[GIVEN PASSAGE]
The impact of getting a definitive answer to this question will be catastrophic for the LGBTQ+ community. It is best to leave the question unanswered.
If scientists prove that people are born gay and can link the development of same-sex attraction to a specific gene or genetic mutation, it will open the door for one of two things. If we are born gay and it proves to be a hereditary gene, homophobic parents carrying a foetus that has the gene could prove to terminate the pregnancy rather than give birth to an LGBTQ+ child. This would only serve to further marginalize the LGBTQ+ community. Alternatively, if it is a genetic mutation that causes same-sex attraction, the public will begin to view the LGBTQ+ community as victims of a disease. Neither of these outcomes will have positive outcomes for LGBTQ+ individuals.
Understanding why people are gay could lead to improved attitudes towards LGBTQ+ citizens. It could also lead to further public scrutiny of those that hold homophobic views and an end to damaging gay conversion therapies. All of these would be good outcomes.
[P1] The answer to the question of whether or not people are born gay will only have negative outcomes for the LGBTQ+ community. [P2] We should not seek to answer the question.
Rejecting the premises
[Rejecting P1] There are several important positive outcomes that could come from getting an answer to the question.
[/GIVEN PASSAGE]
[INPUT DATA]
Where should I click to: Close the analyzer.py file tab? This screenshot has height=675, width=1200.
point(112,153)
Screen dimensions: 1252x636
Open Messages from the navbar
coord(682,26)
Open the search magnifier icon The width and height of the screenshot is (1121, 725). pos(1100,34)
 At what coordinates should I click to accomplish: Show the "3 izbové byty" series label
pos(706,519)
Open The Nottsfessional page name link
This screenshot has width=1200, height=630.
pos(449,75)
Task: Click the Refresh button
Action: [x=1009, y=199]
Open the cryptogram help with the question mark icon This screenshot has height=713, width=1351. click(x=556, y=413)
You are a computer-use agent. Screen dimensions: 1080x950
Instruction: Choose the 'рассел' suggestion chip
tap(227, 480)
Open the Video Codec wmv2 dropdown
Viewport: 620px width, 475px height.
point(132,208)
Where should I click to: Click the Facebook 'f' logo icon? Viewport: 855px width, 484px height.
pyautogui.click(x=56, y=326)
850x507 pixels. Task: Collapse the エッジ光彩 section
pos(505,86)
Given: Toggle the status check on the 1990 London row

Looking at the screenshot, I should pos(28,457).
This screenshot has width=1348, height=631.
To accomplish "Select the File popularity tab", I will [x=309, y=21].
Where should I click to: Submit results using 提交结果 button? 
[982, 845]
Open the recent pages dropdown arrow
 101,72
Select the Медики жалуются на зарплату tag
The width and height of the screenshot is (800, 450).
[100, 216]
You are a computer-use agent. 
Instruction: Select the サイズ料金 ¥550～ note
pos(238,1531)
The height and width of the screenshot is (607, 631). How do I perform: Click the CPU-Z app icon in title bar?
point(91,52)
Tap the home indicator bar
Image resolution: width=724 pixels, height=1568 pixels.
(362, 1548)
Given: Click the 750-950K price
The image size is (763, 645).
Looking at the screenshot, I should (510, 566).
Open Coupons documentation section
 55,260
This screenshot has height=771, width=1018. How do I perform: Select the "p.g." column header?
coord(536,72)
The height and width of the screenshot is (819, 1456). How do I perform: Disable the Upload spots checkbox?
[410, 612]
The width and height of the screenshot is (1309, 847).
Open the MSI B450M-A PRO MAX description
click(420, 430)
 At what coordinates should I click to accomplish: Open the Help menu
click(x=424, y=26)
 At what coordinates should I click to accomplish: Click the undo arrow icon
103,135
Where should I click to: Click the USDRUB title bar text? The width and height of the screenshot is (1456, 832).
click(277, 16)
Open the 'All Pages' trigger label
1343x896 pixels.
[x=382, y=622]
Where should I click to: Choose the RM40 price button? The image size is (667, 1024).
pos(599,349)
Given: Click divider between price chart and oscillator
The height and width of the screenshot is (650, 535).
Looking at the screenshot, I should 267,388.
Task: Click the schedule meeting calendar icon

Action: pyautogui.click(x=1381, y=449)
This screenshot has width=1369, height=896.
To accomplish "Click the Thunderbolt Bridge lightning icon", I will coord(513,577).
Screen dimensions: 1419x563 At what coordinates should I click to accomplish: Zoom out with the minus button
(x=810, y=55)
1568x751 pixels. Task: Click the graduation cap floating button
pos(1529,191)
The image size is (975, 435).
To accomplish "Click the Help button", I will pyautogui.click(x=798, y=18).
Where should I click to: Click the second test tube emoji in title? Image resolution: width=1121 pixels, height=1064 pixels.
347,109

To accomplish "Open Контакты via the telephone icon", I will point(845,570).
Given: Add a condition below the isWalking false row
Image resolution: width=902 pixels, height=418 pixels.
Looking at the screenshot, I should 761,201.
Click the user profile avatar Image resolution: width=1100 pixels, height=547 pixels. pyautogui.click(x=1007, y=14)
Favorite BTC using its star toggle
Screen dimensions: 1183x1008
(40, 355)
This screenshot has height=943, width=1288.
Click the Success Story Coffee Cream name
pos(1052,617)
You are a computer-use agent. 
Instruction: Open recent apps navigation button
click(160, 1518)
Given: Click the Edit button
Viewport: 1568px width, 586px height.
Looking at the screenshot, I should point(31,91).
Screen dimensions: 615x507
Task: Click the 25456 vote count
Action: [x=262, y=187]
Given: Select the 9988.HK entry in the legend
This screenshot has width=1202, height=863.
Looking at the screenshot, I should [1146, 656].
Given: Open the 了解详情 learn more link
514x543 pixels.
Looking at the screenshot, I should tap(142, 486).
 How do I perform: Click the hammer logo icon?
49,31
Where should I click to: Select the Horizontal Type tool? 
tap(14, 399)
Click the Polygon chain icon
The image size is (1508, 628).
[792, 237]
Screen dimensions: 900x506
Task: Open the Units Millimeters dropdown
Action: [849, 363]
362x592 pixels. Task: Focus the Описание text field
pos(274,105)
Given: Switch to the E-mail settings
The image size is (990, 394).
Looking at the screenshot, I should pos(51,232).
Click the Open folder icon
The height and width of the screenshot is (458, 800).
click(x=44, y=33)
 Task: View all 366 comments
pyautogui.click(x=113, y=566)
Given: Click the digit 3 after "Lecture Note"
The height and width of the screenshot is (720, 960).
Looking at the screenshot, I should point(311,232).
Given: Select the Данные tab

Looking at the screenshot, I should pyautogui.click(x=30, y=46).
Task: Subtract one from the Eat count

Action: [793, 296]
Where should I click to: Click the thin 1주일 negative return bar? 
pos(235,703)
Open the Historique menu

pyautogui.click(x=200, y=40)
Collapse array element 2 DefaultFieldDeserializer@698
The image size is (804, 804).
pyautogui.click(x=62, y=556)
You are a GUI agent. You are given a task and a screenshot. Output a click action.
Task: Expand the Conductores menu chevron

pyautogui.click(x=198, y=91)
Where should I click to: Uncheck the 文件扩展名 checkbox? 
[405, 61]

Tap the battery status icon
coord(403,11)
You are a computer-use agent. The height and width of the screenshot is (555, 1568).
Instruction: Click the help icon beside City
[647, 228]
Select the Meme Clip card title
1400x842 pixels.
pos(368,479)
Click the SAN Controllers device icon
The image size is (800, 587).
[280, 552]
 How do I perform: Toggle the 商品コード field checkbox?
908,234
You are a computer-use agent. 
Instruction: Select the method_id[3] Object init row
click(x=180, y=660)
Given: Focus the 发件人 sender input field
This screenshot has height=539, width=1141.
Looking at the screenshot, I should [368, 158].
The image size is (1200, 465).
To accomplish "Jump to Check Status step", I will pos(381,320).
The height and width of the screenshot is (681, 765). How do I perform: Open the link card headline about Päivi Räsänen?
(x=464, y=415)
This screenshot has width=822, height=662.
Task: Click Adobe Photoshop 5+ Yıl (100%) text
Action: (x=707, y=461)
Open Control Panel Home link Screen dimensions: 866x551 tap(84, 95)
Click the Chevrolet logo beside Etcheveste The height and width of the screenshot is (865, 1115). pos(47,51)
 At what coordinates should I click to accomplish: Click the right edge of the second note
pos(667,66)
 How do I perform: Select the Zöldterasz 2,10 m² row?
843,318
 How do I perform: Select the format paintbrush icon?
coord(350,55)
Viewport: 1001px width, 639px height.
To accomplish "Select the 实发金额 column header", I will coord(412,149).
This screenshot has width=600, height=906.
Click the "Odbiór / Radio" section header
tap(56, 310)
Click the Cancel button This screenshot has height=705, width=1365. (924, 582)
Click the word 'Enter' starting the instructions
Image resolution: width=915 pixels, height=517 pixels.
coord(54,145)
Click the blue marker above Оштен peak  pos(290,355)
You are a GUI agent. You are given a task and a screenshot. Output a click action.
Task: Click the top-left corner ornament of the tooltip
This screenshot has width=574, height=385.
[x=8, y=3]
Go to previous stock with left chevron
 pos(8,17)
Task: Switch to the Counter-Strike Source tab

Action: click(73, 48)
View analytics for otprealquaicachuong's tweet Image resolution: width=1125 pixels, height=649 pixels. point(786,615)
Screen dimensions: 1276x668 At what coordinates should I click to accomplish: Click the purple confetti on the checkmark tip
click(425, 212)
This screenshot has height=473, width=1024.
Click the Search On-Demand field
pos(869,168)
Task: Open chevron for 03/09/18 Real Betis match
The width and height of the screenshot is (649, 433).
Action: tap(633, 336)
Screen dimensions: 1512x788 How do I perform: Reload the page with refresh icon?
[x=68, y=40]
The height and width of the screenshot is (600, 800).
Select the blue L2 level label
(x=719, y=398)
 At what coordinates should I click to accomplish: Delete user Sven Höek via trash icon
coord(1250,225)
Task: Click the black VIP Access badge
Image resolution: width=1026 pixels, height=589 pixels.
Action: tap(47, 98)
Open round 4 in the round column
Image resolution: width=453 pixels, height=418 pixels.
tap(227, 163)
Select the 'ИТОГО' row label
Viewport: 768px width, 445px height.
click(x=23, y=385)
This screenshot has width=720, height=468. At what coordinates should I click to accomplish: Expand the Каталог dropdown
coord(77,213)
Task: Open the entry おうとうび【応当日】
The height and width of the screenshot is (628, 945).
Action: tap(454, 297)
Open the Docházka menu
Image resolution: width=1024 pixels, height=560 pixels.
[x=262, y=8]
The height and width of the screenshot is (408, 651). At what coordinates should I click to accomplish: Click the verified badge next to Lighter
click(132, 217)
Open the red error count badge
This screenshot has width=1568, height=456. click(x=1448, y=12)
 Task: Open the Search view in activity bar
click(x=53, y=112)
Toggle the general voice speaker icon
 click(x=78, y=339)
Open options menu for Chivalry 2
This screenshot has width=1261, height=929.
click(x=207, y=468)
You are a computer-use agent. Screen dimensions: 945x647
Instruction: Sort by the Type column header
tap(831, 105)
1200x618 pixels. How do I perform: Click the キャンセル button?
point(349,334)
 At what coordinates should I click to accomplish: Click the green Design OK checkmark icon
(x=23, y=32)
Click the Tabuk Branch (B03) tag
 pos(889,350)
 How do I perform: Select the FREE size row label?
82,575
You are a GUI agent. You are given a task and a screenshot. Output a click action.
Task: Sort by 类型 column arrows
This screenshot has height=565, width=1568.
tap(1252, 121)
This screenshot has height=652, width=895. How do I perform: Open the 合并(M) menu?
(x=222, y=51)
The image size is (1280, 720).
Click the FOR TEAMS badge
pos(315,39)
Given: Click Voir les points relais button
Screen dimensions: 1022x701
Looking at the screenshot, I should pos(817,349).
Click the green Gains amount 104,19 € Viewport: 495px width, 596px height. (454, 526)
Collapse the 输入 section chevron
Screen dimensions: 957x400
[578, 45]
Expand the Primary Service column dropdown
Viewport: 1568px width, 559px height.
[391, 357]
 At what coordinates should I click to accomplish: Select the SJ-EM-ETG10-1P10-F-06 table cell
[/INPUT DATA]
COMPLETE THE FOLLOWING:
1. Print the debate passage from "Understanding why people" up to and including "answer the question.".
2. Answer these questions using the debate passage:
(a) If a genetic mutation causes same-sex attraction, how will the public begin to view the LGBTQ+ community?
(b) Which therapies could come to an end if people understood why they are gay?
(c) What heading comes directly before the line that rejects P1?
The material above was taken from a separate source and has no connection to the debate passage.

TASK RESULTS:
1.
Understanding why people are gay could lead to improved attitudes towards LGBTQ+ citizens. It could also lead to further public scrutiny of those that hold homophobic views and an end to damaging gay conversion therapies. All of these would be good outcomes.
[P1] The answer to the question of whether or not people are born gay will only have negative outcomes for the LGBTQ+ community. [P2] We should not seek to answer the question.

2.
(a) As victims of a disease.
(b) Damaging gay conversion therapies.
(c) "Rejecting the premises"